Founder of Conflict News, Gissur Simonarson, posted pictures of the Syrian and his daughter on social media on Tuesday. The move triggered an outpour of support for the refugees’ plight. Simonarson, who is originally from Iceland, was overwhelmed by requests to help Abdul Halim Attar, a single father of two from the Yarmouk refugee camp located on the southern outskirts of Damascus.
The picture shows Attar selling pens in Lebanon’s capital Beirut, as his 4-year-old daughter Reem sleeps in his arms with her head resting on his shoulder.
Simonarson got in touch with local activists, located the man in the picture, and launched the campaign along with a Twitter account, #BuyPens.
— #BuyPens (@Buy_Pens) August 27, 2015
“Within 30 minutes, I was pointed to a person that lived right by where he usually hung out selling pens,” Simonarson told the Star.
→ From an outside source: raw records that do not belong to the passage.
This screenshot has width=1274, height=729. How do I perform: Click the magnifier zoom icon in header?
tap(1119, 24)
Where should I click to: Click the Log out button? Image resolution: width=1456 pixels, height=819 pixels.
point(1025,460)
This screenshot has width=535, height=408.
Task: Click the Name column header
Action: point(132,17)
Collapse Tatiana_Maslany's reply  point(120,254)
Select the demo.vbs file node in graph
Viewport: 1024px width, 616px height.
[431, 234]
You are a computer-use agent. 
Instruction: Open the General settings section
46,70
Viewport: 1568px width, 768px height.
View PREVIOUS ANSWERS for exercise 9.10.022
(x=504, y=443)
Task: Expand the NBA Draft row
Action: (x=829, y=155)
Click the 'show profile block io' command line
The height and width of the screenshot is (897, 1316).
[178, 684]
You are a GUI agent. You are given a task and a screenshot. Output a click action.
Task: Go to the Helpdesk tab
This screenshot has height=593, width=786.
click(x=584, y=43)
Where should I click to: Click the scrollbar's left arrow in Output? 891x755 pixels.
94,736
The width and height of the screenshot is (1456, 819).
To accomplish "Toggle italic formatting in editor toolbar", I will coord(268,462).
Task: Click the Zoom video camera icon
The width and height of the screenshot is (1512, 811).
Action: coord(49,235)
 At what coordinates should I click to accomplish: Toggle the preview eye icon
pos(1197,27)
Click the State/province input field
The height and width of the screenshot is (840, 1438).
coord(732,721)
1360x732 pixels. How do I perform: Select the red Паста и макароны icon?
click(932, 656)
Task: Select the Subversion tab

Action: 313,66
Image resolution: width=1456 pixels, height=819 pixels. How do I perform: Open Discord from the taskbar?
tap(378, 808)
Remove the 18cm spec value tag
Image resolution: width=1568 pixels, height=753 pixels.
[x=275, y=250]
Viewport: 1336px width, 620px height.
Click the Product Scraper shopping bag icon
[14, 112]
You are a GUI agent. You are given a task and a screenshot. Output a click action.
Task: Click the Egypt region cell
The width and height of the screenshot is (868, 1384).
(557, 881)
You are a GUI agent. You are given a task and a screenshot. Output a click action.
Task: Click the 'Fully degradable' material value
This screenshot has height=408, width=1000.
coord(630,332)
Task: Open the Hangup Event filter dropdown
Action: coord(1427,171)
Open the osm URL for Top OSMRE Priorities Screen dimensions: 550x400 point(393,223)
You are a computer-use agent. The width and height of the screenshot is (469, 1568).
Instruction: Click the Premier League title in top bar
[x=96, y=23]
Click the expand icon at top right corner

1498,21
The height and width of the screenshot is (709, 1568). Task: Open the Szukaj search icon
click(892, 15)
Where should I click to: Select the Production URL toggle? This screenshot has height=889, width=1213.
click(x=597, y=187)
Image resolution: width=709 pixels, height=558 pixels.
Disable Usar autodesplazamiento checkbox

The goal was to reach $5,000. This sum was soon surpassed, surging to over $67,000 within 24 hours, and now standing at $97,065.
Attar’s two children are nine and four and they live in “dire conditions” in Beirut, said local activist Carol Malouf, who visited Attar’s home on Friday.
Attar wants to use the money to educate his children and help other Syrians. “He is just overwhelmed. He broke down crying, he was so touched by what is happening,” Simonarson said, describing Attar’s reaction to the donations. “He said, ‘I don’t want any money, I want to educate my children and I want to help other Syrian refugees.’”
— Carol Malouf Khattab (@carolmalouf) August 28, 2015
The process of how to transfer the money to the family is still being worked out.
“It’s nice to see people come together and make a difference in another person’s life,” Simonarson said.
“When you see stories today on the news about refugees they’re basically all negative. We see them drowning in the Mediterranean. We see them being mistreated in the countries that they have come to… It’s quite overwhelming positive support for this campaign.”
There were over 1.1 million Syrian refugees in Lebanon as of August 25, with seventy percent of them living below the poverty line.
The successful campaign comes amid devastating news of refugees from Syria, Iraq and Afghanistan dying in large numbers as they try to make their way to Europe.
Earlier this week, the bodies of 71 refugees were found dead, after they likely suffocated in a tractor trailer in eastern Austria, the country’s police reported. Another 200 are feared dead after a boat filled with migrants capsized off the Libyan coast on Friday.